### Части задания
#1 Почему в отрывке о магазине Л.Л. Житомирского делается вывод, что фирма была ликвидирована в 1913 году? Ответьте одним–тремя предложениями.
#2 Ответьте на вопросы по отрывку о магазине Л.Л. Житомирского:
(а) С какого года существует фирма?
(б) Чья корсетная мастерская находилась в доме Житомирского?
(в) На пересечении каких улиц располагался магазин?
#3 Продолжите отрывок о магазине Л.Л. Житомирского, начав сразу после его последнего предложения.

### Выбранный отрывок
******************************

На рекламных страничках «Адрес-календаря города Черкассы на 1912 год» (Смела, 1912) напечатано:
«Суконно-мануфактурный и меховой магазин Л.Л. Житомирского.
Черкассы, угол Дахновской и Суворовской.
Собственный дом.
Фирма существует с 1870 года.
Имеются всегда в большом выборе: суконные, шерстяные, шелковые, меховые, льняные и бумажные товары, столовые приборы, бархат, плюш, одеяла, платки, тюль, гардины, ковры и дорожки.
Продажа по фабричным ценам.
Беспрерывное получение сезонных товаров».
На тех же страничках из других рекламных объявлений можно выяснить, кому в «собственном доме» была сдана часть помещений:
«Фотограф Я.М. Золотаревский. Дахновская ул., дом Житомирского».
«Корсетная мастерская Л.Б. Золотаревской. Дахновская ул., дом Житомирского.
Прием заказов — корсетов, бюстгальтеров и спинодержателей.
Гигиенические корсет-бандажи, удобные для каждого дня».
«Парижский галантерейный магазин С.Б. Выгодман.
Дахновская ул., дом Житомирского».
Затем шла реклама «Склада извести, цемента, алебастра и огнеупорного кирпича» Х.А. Хайсинского, «Соединенного банка» и зубного врача М.Н. Лурье — с указанием того же адреса.
Но в «Адрес-календаре на 1913 год» магазин Л.Л. Житомирского уже не указан — очевидно, тогда и была ликвидирована фирма.

******************************

Данные, извлеченные из коллекции:

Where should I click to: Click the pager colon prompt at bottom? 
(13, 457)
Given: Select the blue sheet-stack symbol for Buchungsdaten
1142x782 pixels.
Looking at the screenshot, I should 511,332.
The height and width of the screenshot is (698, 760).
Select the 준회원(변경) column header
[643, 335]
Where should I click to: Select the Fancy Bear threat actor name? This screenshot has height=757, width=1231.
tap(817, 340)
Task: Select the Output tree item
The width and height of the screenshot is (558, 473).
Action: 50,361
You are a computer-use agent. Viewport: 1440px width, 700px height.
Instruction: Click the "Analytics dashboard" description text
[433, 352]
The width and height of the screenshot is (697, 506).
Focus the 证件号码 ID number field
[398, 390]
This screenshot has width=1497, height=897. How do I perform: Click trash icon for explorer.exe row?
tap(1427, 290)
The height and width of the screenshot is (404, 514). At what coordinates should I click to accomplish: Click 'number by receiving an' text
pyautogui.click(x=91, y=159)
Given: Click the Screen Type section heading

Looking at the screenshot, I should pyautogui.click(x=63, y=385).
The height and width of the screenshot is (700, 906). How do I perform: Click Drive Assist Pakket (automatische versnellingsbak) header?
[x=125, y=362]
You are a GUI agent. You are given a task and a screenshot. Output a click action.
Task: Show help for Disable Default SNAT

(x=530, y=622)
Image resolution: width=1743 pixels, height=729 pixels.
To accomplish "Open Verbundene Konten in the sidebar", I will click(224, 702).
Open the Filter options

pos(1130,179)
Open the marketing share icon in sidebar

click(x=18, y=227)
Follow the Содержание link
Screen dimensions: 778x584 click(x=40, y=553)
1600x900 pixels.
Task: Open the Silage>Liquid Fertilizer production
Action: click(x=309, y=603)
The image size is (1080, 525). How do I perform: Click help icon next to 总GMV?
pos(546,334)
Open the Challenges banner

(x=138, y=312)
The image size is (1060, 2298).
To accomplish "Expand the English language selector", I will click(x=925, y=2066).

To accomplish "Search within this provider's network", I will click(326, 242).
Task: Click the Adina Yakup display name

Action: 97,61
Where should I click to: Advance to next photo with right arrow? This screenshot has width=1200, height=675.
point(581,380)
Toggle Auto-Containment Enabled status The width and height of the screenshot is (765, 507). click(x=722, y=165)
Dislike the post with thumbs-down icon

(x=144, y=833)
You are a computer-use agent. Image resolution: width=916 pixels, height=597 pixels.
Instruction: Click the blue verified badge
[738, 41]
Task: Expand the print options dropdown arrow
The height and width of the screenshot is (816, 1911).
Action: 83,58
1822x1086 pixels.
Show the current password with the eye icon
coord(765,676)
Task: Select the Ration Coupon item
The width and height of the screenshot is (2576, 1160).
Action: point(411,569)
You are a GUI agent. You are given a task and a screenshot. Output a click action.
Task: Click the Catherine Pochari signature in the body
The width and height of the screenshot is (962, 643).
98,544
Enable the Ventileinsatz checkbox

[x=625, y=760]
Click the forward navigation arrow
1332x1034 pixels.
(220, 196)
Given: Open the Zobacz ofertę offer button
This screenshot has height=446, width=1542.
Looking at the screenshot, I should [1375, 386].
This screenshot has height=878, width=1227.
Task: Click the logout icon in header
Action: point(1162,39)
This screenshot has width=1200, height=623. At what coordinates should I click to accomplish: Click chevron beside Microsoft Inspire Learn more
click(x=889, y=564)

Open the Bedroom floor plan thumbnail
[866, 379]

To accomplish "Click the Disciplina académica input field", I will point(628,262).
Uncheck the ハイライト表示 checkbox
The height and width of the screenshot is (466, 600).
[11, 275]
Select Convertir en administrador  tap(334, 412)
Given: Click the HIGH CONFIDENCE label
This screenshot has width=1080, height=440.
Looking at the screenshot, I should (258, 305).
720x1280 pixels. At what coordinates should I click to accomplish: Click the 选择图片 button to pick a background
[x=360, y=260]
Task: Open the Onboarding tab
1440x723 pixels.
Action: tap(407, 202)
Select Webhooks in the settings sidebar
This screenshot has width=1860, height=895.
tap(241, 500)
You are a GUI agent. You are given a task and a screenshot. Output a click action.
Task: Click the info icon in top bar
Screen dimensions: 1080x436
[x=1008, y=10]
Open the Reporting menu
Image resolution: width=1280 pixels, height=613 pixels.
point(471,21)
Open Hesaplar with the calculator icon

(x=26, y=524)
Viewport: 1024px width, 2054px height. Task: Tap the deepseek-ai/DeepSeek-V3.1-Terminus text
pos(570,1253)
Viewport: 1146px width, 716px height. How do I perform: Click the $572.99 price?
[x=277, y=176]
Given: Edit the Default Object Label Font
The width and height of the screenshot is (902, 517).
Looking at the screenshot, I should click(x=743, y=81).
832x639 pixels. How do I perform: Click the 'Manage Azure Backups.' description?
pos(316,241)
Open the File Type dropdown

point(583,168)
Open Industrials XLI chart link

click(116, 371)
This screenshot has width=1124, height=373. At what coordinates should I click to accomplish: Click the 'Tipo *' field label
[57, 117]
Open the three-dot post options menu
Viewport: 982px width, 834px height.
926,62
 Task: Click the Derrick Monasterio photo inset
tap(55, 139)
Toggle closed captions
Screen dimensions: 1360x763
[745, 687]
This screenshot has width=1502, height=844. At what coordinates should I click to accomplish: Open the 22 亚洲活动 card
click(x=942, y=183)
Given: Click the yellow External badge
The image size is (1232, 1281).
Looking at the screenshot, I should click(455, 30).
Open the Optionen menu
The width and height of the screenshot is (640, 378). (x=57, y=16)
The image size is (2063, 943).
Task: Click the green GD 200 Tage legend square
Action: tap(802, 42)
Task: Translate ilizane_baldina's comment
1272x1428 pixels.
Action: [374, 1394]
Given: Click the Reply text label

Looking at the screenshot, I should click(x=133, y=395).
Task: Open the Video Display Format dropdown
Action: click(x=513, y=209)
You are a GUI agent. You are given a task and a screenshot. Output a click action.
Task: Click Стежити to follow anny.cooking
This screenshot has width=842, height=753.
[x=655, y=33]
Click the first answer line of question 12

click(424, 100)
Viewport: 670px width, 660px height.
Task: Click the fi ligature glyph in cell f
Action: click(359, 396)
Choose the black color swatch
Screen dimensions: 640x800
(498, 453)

******************************

### Результаты выполнения
#1 В «Адрес-календаре на 1913 год» магазин Л.Л. Житомирского уже не указан. Поэтому в отрывке сделан вывод, что фирма, очевидно, тогда и была ликвидирована.

#2
(а) Фирма существует с 1870 года.
(б) В доме Житомирского находилась корсетная мастерская Л.Б. Золотаревской.
(в) Магазин располагался на углу Дахновской и Суворовской улиц.

#3
Зато из «Православного календаря на 1912 год» я извлекла такие сведения, касающиеся Черкасс:
«Присяжные поверенные 4 чел., среди них: Владимир Феликсович Ясенецкий-Война; помощников присяжных поверенных 3 чел., среди них В.Л. Житомирский, Дахновская ул., собств. дом, тел. 116. Там же — доктор Гольдербайтер, тел. 194».
Ребенком в Одессе и Харькове 1920-х годов
Февральскую революцию мои родители и дядя, разумеется, приветствовали с энтузиазмом. Папа участвовал во всех новых общественных организациях, левея на ходу — от Бунда к меньшевикам, а к концу Гражданской войны не просто принял советскую власть, а и вступил потом (уже в Одессе) в партию большевиков. Подобная репутация не раз ставила его жизнь под угрозу в водовороте властей, сменявшихся в городе в течение двух лет. Но он как-то уцелел. И понятно, что едва наступил мир, он стремился уехать из Черкасс и обосноваться в большом городе, где, как ему казалось, жизнь в новом своем облике уже устоялась. Так мы оказались в Одессе.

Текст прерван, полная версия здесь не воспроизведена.